In a letter dated August 17, 1960, V. N. Bunina says: “Dear, dear Marya Karlovna. ‹…› Little by little I “talk with memory”. My next book It's called "Conversations with Memory". <…> I hope that in this book I will not make mistakes, as in the last one. I wrote to Baboreko, if his plan comes true and he succeeds in arranging Bunin's Life with you, then I will instantly send him all the corrections that you made in my book, and ask him to show these places to you. "Conversations" also did not do without you, but in them I barely touch and write about my impression of you.

"Conversations with Memory" Vera Nikolaevna wanted to bring to 1918. "The Life of Bunin" I offered the publishing house " Soviet writer". L.F. Zurov reported in a letter from Paris on April 26, 1961: “Vera Nikolaevna believed for a long time that Bunin’s Life would be republished in the Soviet Union. This hope helped her work on her memories.

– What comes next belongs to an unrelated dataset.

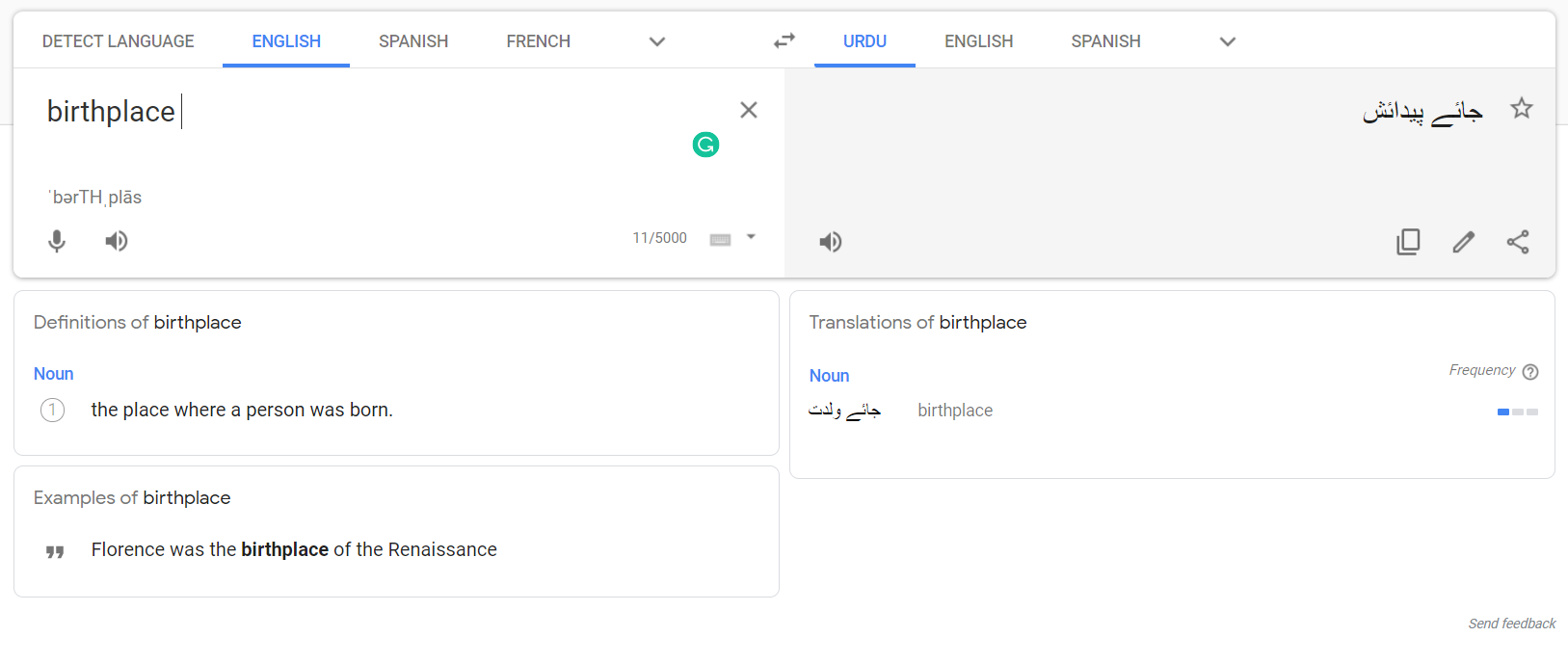The width and height of the screenshot is (1568, 664).
Task: Open the keyboard input tools dropdown
Action: 752,237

Nothing came of my efforts.

Maria Karlovna, in correspondence with Vera Nikolaevna, also refers to the memoirs of Lyudmila Sergeevna Elpatievskaya (married Wrangel), which Vera Nikolaevna quotes: “... there were never any evenings, no gatherings of young people in our house,” she wrote on September 20, 1960, - on Sundays there were zhurfiks of Alexandra Arkadyevna, at which, of course, I could attend, but by no means my girlfriends or Mikhailovsky's sons - high school students. All this company of gymnasium youth Lyodya could see only in the house of the famous translator E. K. Pimenova, at that time civil wife N. K. Mikhailovsky. The Pimenovs and the Mikhailovskys lived in the same house, on the same stairwell, so the gatherings that Ledya recalls sometimes took place at the Mikhailovskys', but mainly at the Pimenovs'. At that time, Lyodya could only see Marxists at Lydia Karlovna Tugan-Baranovsky's, since there was only one Marxist in my mother's house - her son-in-law M.I. Tugan-Baranovsky (though Struve very rarely visited). ‹…› The portrait of Heine, which Ledya recalls, belonged to Lidia Karlovna. She bought it from abroad. After her death, this portrait passed to me by inheritance. It hung over the armchair in which Ivan Alekseevich really liked to sit. According to him, he sat down here on purpose to emphasize his similarity in profile with Heine. (Letters from V. N. Bunina and M. K. Kuprina are kept by her niece, Lidia Iosifovna Davydova, to whom I am deeply grateful for extracts from autographs.)

In addition to the above, the following editorial changes have been made to Bunin's Life: Bunin's trip to Revel is designated instead of the erroneous date 1937 as 1938; the singing of the Swiss, which Bunin heard during the trip of 1900, is referred to as in the autograph of his letter: he sang "iodel". An error in our publication of this letter (sang "iodeln") passed into Vera Nikolaevna's book.